Description: There are a total of 35 F1 tracks throughout history. We can also see that most of the fastest lap time is done by Lewis Hamilton where the fastest lap ever done by him is is the Canadian Grand Prix with a time of 1 minute and 07.058000 seconds.

One more thing that intrigue me is that despite being a driver to one of the slower car for the season, we can see that George Russell did the fastest lap in Sakhir GP. From Wikipedia, we can see that at that time George Russell is temporarily driving for Mercedes in Lewis Hamilton’s car as a replacement driver due to Lewis having tested positive for Covid-19.

3. How many F1 races are there for each season?

%%sql org_race <<

SELECT year,COUNT(race_name) AS count
FROM
    races AS rc
    
    INNER JOIN circuits AS c
    ON rc.circuitId = c.circuitId

GROUP BY year
ORDER BY year

 * mssql+pyodbc://@DESKTOP-8RI327A\SQLEXPRESS/F1?driver=SQL+Server
Done.
Returning data to local variable org_race

df_org_race = org_race.DataFrame()

df_org_race['year'] = df_org_race['year'].astype(str)

df_org_race.head()

	year	count
0	1950	7
1	1951	8
2	1952	8
3	1953	9
4	1954	9

fig = plt.figure(figsize = b_figsize)
plt.title('Number F1 races organized for each season')
sns.lineplot(data=df_org_race, x='year', y='count',color=palette[1])
plt.xlabel('Season')
plt.ylabel('Count of races')
plt.xticks(rotation=90)
plt.show()

png

Description: Here we can see that the 2021 season had the most races which is 23. Initally in 1950, there were less than 10 races held. One key feature is that there is a consistent amount of races between 1984 and 1994 which is 16 races. It seems that the 16-race calendar was favoured by the FIA during that period.

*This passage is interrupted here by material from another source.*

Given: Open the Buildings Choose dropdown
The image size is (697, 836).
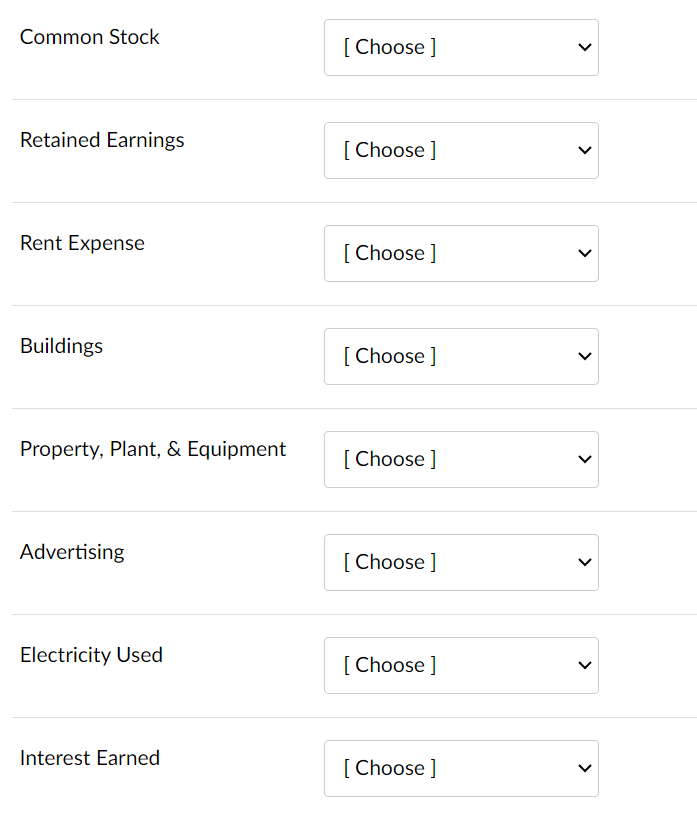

From the previous analysis of the driver points, we can see that the drivers that obtained the most overall points are the drivers that are from the later season of F1 (from 2010 and onwards). This somehow makes sense since during the later seasons, there are more races per season in comparison to the earlier seasons. This means that the drivers are able to obtain more points since there are more races.